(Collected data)
########

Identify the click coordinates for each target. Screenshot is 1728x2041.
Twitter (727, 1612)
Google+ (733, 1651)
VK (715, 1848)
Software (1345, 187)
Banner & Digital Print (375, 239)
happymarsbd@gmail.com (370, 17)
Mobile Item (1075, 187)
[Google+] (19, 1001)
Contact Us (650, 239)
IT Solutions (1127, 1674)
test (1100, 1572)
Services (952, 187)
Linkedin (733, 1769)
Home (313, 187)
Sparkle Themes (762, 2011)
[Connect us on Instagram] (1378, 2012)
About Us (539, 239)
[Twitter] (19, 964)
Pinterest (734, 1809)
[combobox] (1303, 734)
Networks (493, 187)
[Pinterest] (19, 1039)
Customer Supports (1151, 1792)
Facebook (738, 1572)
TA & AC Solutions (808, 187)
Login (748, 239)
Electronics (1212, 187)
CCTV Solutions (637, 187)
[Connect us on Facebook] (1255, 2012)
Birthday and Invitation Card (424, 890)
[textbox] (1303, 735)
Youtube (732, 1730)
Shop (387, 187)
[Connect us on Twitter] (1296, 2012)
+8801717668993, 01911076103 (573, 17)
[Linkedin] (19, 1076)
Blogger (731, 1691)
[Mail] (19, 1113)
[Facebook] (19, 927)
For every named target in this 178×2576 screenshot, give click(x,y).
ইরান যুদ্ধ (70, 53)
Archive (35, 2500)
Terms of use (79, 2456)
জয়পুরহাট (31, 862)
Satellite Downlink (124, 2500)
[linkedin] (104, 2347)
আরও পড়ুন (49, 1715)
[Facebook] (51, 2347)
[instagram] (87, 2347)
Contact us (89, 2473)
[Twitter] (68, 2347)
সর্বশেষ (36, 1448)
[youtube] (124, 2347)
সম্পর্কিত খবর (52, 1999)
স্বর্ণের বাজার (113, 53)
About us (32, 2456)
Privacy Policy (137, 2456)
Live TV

########

To do:
For this task, write out exactly the lines of the entries above, starting at the line with "Blogger (731, 1691)" and ending at the line with "[linkedin] (104, 2347)", both included, and no others.

Solution for this exercise:
Blogger (731, 1691)
[Mail] (19, 1113)
[Facebook] (19, 927)
For every named target in this 178×2576 screenshot, give click(x,y).
ইরান যুদ্ধ (70, 53)
Archive (35, 2500)
Terms of use (79, 2456)
জয়পুরহাট (31, 862)
Satellite Downlink (124, 2500)
[linkedin] (104, 2347)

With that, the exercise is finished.